= WORK TASK =
Reprint the entire listing exactly.
%%
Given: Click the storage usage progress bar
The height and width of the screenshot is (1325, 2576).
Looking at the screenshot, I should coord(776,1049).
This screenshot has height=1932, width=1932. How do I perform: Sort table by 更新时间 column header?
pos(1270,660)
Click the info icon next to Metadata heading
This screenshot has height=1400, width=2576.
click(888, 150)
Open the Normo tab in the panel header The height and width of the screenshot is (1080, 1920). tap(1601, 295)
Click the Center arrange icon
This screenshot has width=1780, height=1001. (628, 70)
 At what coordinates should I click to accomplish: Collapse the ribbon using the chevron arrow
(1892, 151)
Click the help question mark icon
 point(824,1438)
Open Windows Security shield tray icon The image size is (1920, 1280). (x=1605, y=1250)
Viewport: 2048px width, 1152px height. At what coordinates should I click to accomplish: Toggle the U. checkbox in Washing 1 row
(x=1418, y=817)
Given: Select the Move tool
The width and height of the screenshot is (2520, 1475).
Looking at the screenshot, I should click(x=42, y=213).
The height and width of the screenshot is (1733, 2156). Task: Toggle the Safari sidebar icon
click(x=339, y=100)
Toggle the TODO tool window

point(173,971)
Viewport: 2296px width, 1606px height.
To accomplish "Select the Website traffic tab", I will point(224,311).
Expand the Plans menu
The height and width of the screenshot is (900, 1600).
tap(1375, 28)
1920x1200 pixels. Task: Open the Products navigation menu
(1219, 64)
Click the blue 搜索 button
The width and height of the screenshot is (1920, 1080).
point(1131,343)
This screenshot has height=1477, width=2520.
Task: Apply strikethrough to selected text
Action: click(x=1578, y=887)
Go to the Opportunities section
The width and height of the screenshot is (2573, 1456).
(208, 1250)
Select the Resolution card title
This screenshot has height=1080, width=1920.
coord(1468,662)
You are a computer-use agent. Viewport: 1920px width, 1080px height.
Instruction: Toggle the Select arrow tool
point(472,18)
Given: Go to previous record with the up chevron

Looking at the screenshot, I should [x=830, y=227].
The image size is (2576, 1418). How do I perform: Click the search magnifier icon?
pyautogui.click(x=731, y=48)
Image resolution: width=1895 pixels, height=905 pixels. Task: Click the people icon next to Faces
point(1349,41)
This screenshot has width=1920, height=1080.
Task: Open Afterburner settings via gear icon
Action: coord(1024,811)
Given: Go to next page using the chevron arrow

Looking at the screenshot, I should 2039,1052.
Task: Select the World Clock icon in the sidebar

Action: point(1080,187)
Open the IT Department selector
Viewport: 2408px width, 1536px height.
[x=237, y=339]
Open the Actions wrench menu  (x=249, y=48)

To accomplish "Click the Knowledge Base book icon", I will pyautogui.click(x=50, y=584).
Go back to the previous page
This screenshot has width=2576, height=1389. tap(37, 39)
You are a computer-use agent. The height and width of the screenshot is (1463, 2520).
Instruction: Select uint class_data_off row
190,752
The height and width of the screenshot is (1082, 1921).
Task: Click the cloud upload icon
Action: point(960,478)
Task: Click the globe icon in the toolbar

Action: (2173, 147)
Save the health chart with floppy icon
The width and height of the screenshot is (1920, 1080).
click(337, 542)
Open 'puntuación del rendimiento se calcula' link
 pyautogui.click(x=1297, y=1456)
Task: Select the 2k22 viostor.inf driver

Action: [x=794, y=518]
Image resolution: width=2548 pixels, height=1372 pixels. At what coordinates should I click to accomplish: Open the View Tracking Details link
%%
= TASK RESULT =
Given: Click the storage usage progress bar
The height and width of the screenshot is (1325, 2576).
Looking at the screenshot, I should coord(776,1049).
This screenshot has height=1932, width=1932. How do I perform: Sort table by 更新时间 column header?
pos(1270,660)
Click the info icon next to Metadata heading
This screenshot has height=1400, width=2576.
click(888, 150)
Open the Normo tab in the panel header The height and width of the screenshot is (1080, 1920). tap(1601, 295)
Click the Center arrange icon
This screenshot has width=1780, height=1001. (628, 70)
 At what coordinates should I click to accomplish: Collapse the ribbon using the chevron arrow
(1892, 151)
Click the help question mark icon
 point(824,1438)
Open Windows Security shield tray icon The image size is (1920, 1280). (x=1605, y=1250)
Viewport: 2048px width, 1152px height. At what coordinates should I click to accomplish: Toggle the U. checkbox in Washing 1 row
(x=1418, y=817)
Given: Select the Move tool
The width and height of the screenshot is (2520, 1475).
Looking at the screenshot, I should click(x=42, y=213).
The height and width of the screenshot is (1733, 2156). Task: Toggle the Safari sidebar icon
click(x=339, y=100)
Toggle the TODO tool window

point(173,971)
Viewport: 2296px width, 1606px height.
To accomplish "Select the Website traffic tab", I will point(224,311).
Expand the Plans menu
The height and width of the screenshot is (900, 1600).
tap(1375, 28)
1920x1200 pixels. Task: Open the Products navigation menu
(1219, 64)
Click the blue 搜索 button
The width and height of the screenshot is (1920, 1080).
point(1131,343)
This screenshot has height=1477, width=2520.
Task: Apply strikethrough to selected text
Action: click(x=1578, y=887)
Go to the Opportunities section
The width and height of the screenshot is (2573, 1456).
(208, 1250)
Select the Resolution card title
This screenshot has height=1080, width=1920.
coord(1468,662)
You are a computer-use agent. Viewport: 1920px width, 1080px height.
Instruction: Toggle the Select arrow tool
point(472,18)
Given: Go to previous record with the up chevron

Looking at the screenshot, I should [x=830, y=227].
The image size is (2576, 1418). How do I perform: Click the search magnifier icon?
pyautogui.click(x=731, y=48)
Image resolution: width=1895 pixels, height=905 pixels. Task: Click the people icon next to Faces
point(1349,41)
This screenshot has width=1920, height=1080.
Task: Open Afterburner settings via gear icon
Action: coord(1024,811)
Given: Go to next page using the chevron arrow

Looking at the screenshot, I should 2039,1052.
Task: Select the World Clock icon in the sidebar

Action: point(1080,187)
Open the IT Department selector
Viewport: 2408px width, 1536px height.
[x=237, y=339]
Open the Actions wrench menu  (x=249, y=48)

To accomplish "Click the Knowledge Base book icon", I will pyautogui.click(x=50, y=584).
Go back to the previous page
This screenshot has width=2576, height=1389. tap(37, 39)
You are a computer-use agent. The height and width of the screenshot is (1463, 2520).
Instruction: Select uint class_data_off row
190,752
The height and width of the screenshot is (1082, 1921).
Task: Click the cloud upload icon
Action: point(960,478)
Task: Click the globe icon in the toolbar

Action: (2173, 147)
Save the health chart with floppy icon
The width and height of the screenshot is (1920, 1080).
click(337, 542)
Open 'puntuación del rendimiento se calcula' link
 pyautogui.click(x=1297, y=1456)
Task: Select the 2k22 viostor.inf driver

Action: [x=794, y=518]
Image resolution: width=2548 pixels, height=1372 pixels. At what coordinates should I click to accomplish: Open the View Tracking Details link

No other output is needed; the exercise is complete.